2011年〜現在 | コルチョネロスの復活
シメオネのアトレティコ——「勝利への渇望」が作った強さ
2025年4月約8分
ディエゴ・シメオネが2011年末にアトレティコ・マドリードの監督に就任して以来、クラブは劇的な変貌を遂げた。リーガ2回優勝、CL決勝2回進出、EL3回優勝——「格下」だったクラブが欧州の強豪として定着した軌跡。
「トランジション」の極意——守から攻への速さ
シメオネのアトレティコは守備的なイメージが先行するが、実際の戦術の核心は「守備から攻撃への素早い切り替え(トランジション)」にある。相手の攻撃を受け止め、ボールを奪った瞬間に一気に縦に速い攻撃を仕掛ける——このスタイルはグアルディオラやモウリーニョのサッカーとは全く異なる第3の道だ。

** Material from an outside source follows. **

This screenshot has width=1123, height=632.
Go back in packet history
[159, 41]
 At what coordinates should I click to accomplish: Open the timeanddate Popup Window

ファルカオ、ディエゴ・コスタ、グリーズマン、スアレスと、各時代で最適のFWを配置してきた。
2013-14シーズン——ベルナベウでのリーガ制覇
アトレティコがリーガを制した2013-14シーズンの最終節は劇的だった。バレンシア戦で前半に先制を許しながらも逆転し、他会場の結果待ちという状況を経て優勝を決めた。実に18年ぶりのリーガ制覇だった。
CL決勝でもレアル・マドリードと戦い、延長終了間際まで1-1を維持したが最終的に敗退(1-4)。「あと数分」での敗退はシメオネのアトレティコの「悲劇の英雄」的なキャラクターをさらに強くした。